Veraz no estaba dispuesto a enviar a la guerra a nadie en contra de su voluntad, pero tampoco ocultó su desilusión. La expresó en el aprovisionamiento del barco que sí estaba dispuesto, el Venganza, nuevo nombre del velero corsario, que fue equipado sin reparar en gastos. La tripulación seleccionada personalmente por el capitán fue convenientemente aprovisionada a su vez con la armadura que eligió cada hombre y con armas nuevas de la mejor calidad posible. Su botadura fue toda una ceremonia a la que asistió incluso el rey Artimañas, pese a su delicada salud. La reina en persona colgó del palo del barco las plumas de gaviota que, según se dice, dotan a un velero de velocidad y aseguran que regrese a puerto sano y salvo. Se celebró con vítores el nombramiento del Venganza y aquella noche se brindó repetidas veces a la salud del capitán y su tripulación.
Un mes más tarde, para disgusto de Veraz, recibimos noticias de que un velero que encajaba con la descripción del Venganza pirateaba en las aguas tranquilas del sur de los Seis Ducados, cebándose en los comerciantes de los estados del Mitonar y Chalaza. Eso fue todo lo que volvimos a saber en Torre del Alce del capitán y la tripulación de aquel barco. Hubo quienes echaron la culpa a los marginados que viajaban a bordo, aunque éstos no superaban en número a los marineros de los Seis Ducados, y el capitán se había criado en la misma ciudad de Torre del Alce. Aquello supuso un duro golpe para el orgullo de Veraz y para el gobierno de su pueblo. Hay quienes opinan que fue entonces cuando decidió sacrificarse con la esperanza de encontrar una solución definitiva.

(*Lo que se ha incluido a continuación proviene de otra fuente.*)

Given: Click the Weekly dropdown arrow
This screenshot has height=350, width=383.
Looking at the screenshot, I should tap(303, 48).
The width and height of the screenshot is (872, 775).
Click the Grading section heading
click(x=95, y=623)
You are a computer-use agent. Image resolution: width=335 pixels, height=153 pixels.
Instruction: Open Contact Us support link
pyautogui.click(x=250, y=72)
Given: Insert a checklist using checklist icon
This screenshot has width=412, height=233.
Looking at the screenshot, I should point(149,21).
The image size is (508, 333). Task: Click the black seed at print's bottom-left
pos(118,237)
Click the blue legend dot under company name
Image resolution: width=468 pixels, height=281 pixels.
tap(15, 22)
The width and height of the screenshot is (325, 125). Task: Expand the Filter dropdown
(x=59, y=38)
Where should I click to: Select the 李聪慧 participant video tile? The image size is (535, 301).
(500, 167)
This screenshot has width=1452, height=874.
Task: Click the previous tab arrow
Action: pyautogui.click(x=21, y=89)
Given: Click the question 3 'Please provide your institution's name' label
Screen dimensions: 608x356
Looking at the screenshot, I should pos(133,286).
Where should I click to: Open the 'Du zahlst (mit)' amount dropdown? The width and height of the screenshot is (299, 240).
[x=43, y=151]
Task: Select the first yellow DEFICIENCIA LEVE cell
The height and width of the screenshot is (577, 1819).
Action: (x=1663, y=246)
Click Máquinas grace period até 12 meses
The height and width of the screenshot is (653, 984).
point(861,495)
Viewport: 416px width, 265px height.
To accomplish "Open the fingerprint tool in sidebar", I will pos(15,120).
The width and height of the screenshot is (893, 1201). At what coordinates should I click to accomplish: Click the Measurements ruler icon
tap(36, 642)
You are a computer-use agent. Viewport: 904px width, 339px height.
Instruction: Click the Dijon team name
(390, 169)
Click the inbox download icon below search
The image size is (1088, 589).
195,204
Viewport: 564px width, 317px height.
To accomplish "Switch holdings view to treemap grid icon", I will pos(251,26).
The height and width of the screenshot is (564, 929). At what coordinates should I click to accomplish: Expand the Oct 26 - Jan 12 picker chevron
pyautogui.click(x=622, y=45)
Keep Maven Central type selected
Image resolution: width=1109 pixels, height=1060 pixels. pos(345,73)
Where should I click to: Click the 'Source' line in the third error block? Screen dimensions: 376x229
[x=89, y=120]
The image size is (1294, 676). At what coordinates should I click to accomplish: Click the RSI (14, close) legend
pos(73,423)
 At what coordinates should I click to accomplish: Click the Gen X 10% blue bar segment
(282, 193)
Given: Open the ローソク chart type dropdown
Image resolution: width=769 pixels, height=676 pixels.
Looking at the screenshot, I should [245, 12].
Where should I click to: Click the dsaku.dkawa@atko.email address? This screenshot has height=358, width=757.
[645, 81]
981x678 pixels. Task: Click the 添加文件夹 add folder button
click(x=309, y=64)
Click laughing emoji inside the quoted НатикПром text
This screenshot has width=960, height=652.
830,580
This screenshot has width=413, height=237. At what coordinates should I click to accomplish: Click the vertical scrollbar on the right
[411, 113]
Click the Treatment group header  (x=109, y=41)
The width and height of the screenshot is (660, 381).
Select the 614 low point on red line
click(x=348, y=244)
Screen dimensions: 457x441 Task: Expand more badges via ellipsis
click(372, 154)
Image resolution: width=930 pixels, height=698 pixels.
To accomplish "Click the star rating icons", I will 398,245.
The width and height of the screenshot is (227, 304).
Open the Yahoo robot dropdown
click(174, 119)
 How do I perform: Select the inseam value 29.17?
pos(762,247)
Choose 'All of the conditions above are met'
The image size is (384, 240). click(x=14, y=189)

Creo que fue el bufón el que se lo había metido en la cabeza. Lo cierto era que había pasado muchas horas en el jardín del tejado de la torre junto a Kettricken y que su admiración por lo que había conseguido hacer ella era honesta. Se puede lograr una gran cantidad de buena voluntad con un halago sincero. Hacia el final del verano, Kettricken no sólo se reía de sus chistes cuando subía a entretenerla a ella y sus damas de compañía sino que se había dejado persuadir para visitar los aposentos del rey con asiduidad. Como Reina a la Espera era inmune a la renuencia de Wallace. Kettricken se ocupaba personalmente de preparar los tónicos del rey Artimañas y hubo una temporada en que el monarca pareció mejorar con sus cuidados y atenciones. Creo que el bufón se había propuesto conseguir con ella lo que no había logrado con Veraz y conmigo.
Fue una fría tarde de otoño cuando sacó el tema en mi presencia. Me encontraba con ella en el tejado de la torre, ayudándola a atar balas de paja alrededor de las plantas más jóvenes para que pudieran resistir mejor las nieves del invierno. Eso era algo que Paciencia había decretado que se debía hacer, y Cordonia y ella se afanaban en la misma tarea con un arriate de espuelitas a mi espalda. Paciencia se había convertido en frecuente consejera, aunque tímida, de la reina Kettricken en lo concerniente al cultivo de plantas. La pequeña Romero estaba a mi lado para darme el bramante que necesitaba. Se habían quedado dos o tres damas de compañía de Kettricken, bien abrigadas, pero estaban en la otra punta del jardín, conversando en voz baja. Había enviado a las demás de vuelta a sus chimeneas cuando vio cómo untaban y se soplaban los dedos. Yo tenía las manos desnudas entumecidas, igual que las orejas, pero Kettricken parecía perfectamente cómoda. Igual que Veraz, acomodado en algún rincón de mi cabeza. Me había insistido para que empezara a pasearlo de nuevo tras enterarse de que iba a volver a salir a cazar forjados en solitario. Apenas si percibía ya su presencia en mi mente, pero creo que sentí cómo se sobresaltaba cuando Kettricken me preguntó, mientras enrollaba una cuerda alrededor de la planta que yo tenía sujeta, qué sabía de los Vetulus.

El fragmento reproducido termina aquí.